Er sammelt das Wasser des Meeres wie der Damm, legt in Behälter die Fluten.
Psalm 33,7

Sechs lange Jahre planen Experten ein Renaturierungsprojekt im tschechischen Landschaftsschutzgebiet Brdy. Durch die Anlage von Dämmen soll der ehemalige Militärübungsplatz in ein Feuchtgebiet verwandelt werden. Die Pläne sind fertig, die Baugenehmigung ist erteilt, die Bagger können anrollen. Doch das ist nicht mehr nötig: Die Dämme sind nämlich schon fertig! Eine Biberfamilie hat sie errichtet und dadurch Teiche und Sümpfe angelegt. Das Ergebnis übertrifft alles, was sich die Behörden hätten ausdenken können - und spart dem tschechischen Steuerzahler 1,2 Millionen Euro. Das Beste daran: »Die Biber kümmern sich auch um die Kontrollen, Reparaturen, um die ganze Instandhaltung«, erklärt Bohumil Fišer, Leiter des Schutzgebietes: »Dafür müssten wir sonst für viel Geld eine Firma beauftragen.«
Ähnlich ist es mit den menschlichen religiösen Bemühungen: Während wir »Wege« suchen, um zu Gott zu kommen, hat er schon lange einen gebahnt. Oft versuchen wir, Gott durch einen hohen Einsatz an Zeit, Kraft und Geld zu beeindrucken. Doch dabei fehlt die Lösung für das drängendste Problem des Menschen: seine Schuld vor Gott. Auch unsere scheinbar guten Werke können diese nicht auslöschen, denn »selbst unsere gerechten Taten sind besudelt wie ein schmutziges Gewand« (Jesaja 64,6). Deshalb ergreift Gott selbst die Initiative.

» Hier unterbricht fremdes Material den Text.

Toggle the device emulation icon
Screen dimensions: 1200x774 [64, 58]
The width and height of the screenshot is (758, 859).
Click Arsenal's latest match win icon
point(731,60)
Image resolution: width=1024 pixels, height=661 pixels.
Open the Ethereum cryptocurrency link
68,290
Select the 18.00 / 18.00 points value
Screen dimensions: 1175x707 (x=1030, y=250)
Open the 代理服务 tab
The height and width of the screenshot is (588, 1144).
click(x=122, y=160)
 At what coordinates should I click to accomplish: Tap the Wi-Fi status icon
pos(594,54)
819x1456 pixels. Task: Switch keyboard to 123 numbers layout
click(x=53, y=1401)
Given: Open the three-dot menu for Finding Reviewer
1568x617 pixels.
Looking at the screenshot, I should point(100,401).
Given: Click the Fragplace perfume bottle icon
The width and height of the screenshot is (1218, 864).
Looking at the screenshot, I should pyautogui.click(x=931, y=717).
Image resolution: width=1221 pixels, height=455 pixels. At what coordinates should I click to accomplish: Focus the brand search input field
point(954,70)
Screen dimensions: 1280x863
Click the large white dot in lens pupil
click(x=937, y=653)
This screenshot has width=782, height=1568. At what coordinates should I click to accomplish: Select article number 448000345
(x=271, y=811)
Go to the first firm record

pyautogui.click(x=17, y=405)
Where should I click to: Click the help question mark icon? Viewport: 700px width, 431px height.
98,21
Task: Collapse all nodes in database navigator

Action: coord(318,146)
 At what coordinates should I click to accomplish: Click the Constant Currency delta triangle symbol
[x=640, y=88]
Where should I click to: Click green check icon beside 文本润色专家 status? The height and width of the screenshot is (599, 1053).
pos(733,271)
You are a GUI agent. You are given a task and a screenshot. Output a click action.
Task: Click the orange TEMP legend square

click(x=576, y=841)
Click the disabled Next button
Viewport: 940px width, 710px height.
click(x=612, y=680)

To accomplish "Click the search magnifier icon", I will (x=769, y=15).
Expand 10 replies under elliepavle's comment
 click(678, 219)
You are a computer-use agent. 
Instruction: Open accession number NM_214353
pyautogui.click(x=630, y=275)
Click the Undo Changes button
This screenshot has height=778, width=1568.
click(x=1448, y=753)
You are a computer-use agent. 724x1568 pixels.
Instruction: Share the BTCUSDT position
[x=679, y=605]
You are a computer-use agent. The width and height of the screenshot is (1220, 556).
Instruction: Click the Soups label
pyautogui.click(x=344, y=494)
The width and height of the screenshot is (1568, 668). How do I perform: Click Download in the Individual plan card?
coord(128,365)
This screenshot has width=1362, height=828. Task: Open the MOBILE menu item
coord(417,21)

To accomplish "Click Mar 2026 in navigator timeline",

Derjenige, der Biber Dämme bauen lässt, kommt in der Person von Jesus in unsere Welt und tut das, was wir nicht können: Er verbannt die Sünde - Dammbruch ausgeschlossen!
Jesus ist »das Sühneopfer für unsere Sünden« (1. Johannes 2,2). Gegenüber ihm können alle Religionen einpacken. Wir können und müssen nichts zur Befreiung von unserer Schuld leisten, sondern dürfen diese dankbar und kostenlos annehmen.

An welchen Stellen in Ihrem Leben arbeiten Sie vergeblich an einem Damm, um etwas von sich fernzuhalten?

Gott sperrt die Sünde nicht einfach nur weg, sondern löscht sie vollkommen aus.